NEW ORLEANS (AP) – A judge in Louisiana ordered that NFL Commissioner Roger Goodell and three officials of the NFC title game be questioned under oath in January about the infamous "no-call" that helped the Los Angeles Rams Defeating New Orleans Saints said Monday in the NFC title game, a lawyer.
Attorney Antonio LeMon, who had filed a lawsuit over the game that propelled the Rams to the Super Bowl, said he and the league attorneys would select a mutually acceptable date for the deposition in New Orleans – with the exception of League appeals that could delay or cancel the survey.
A spokesman for the league declined to comment.
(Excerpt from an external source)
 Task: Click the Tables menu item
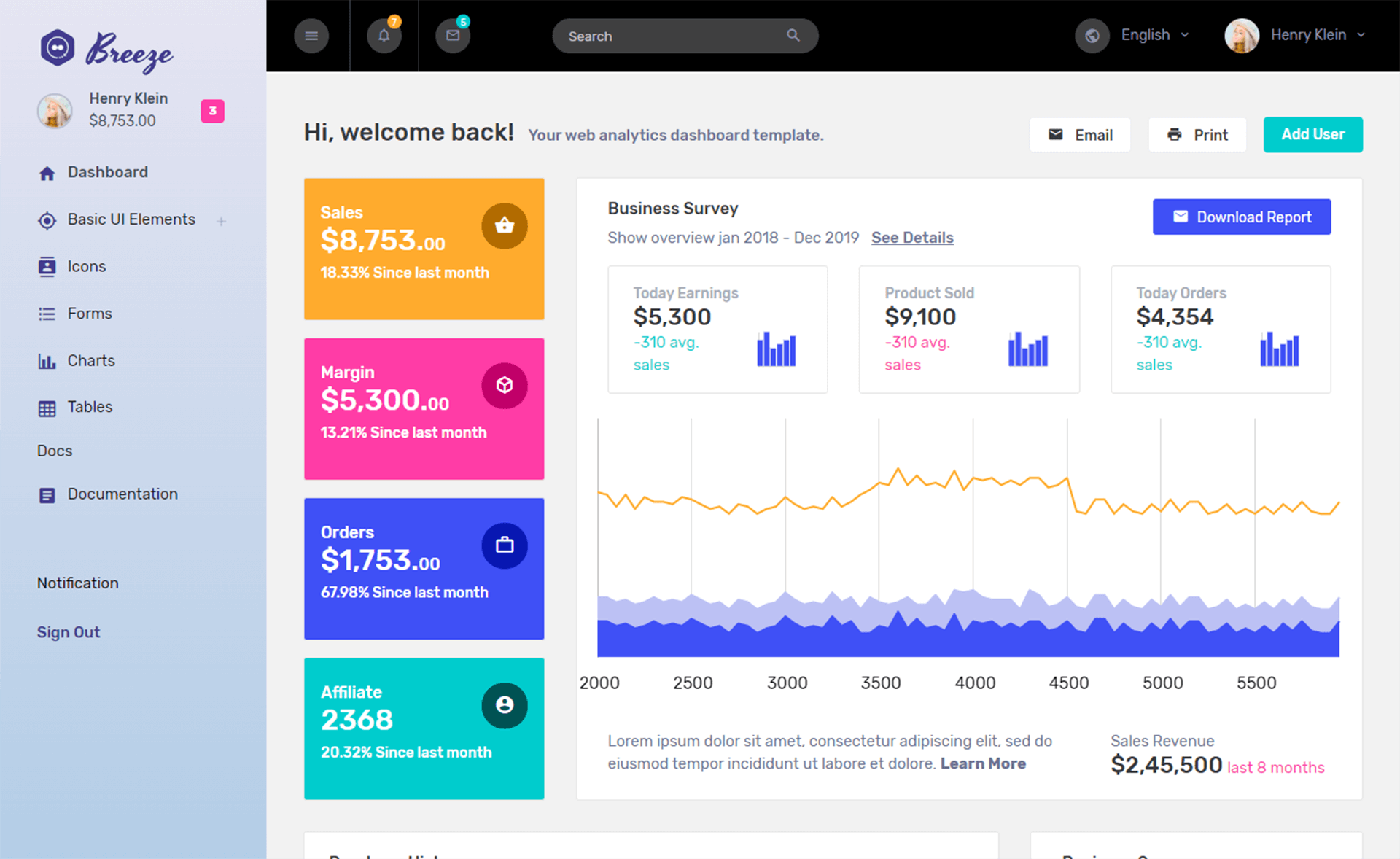click(89, 406)
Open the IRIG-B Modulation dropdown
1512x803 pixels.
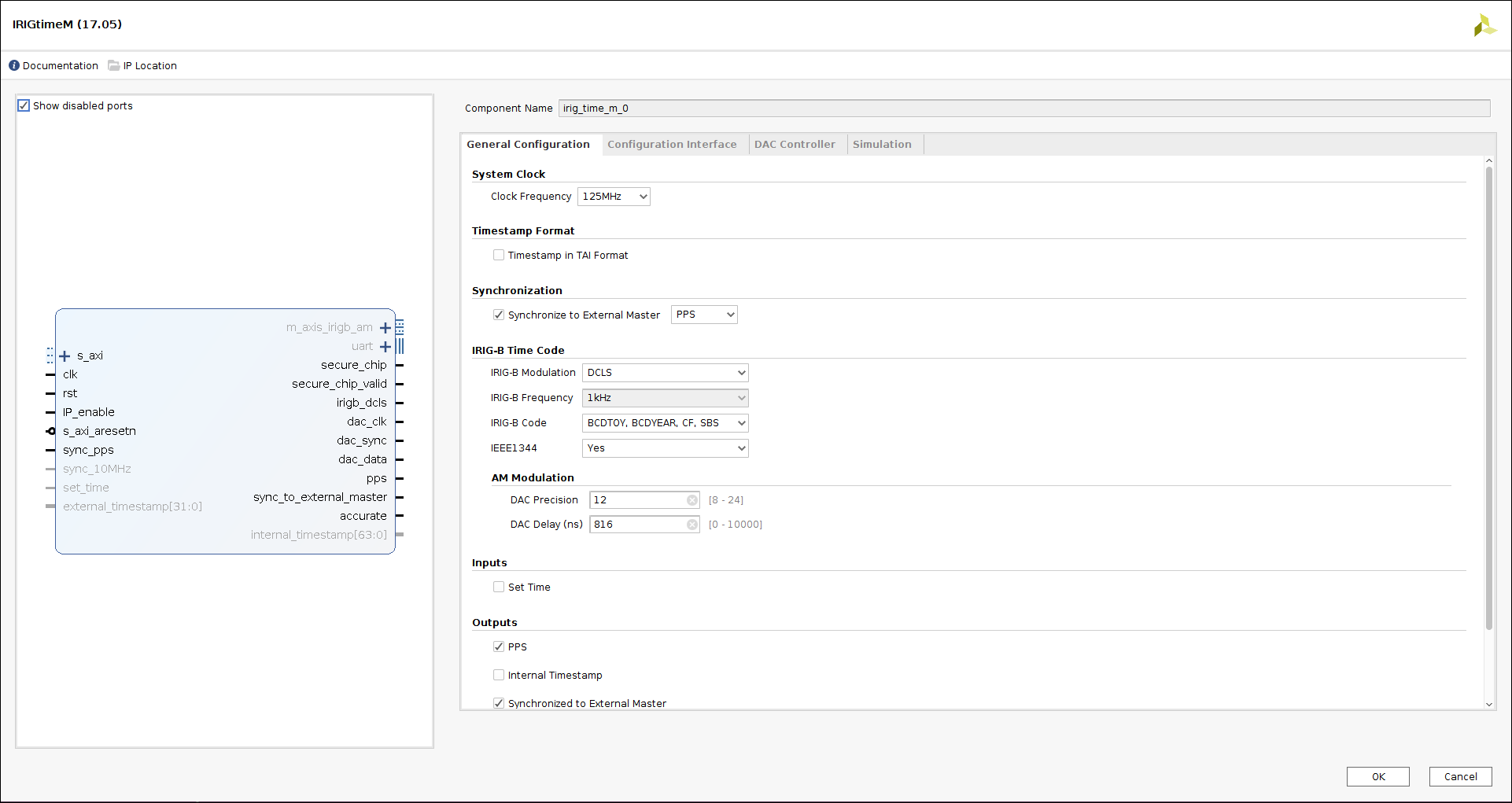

LeMon's lawsuit claims $ 75,000 in compensation to be donated to charity for failure to passport or harshness punishment for Rams cornerback Nickell Robey-Coleman for his helmet-to-helmet goal against receiver Tommylee Lewis long before a pass came. The no-call came at a crucial time in the game against the New Orleans Saints. The Rams won and advanced to the Super Bowl.
The New Orleans Civil District Judge Nicole Sheppard decided earlier this month that LeMon's lawsuit could continue. She also decided that LeMon can request documents and ask questions from NFL officials. She said on Monday that the depositions should take place in September. According to LeMon, she has also scheduled August 22 for the next hearing in the lawsuit. This included a long-running effort to play the game or a significant part of it before the Rams hit the New England Patriots in the Super Bowl, which the Patriots won.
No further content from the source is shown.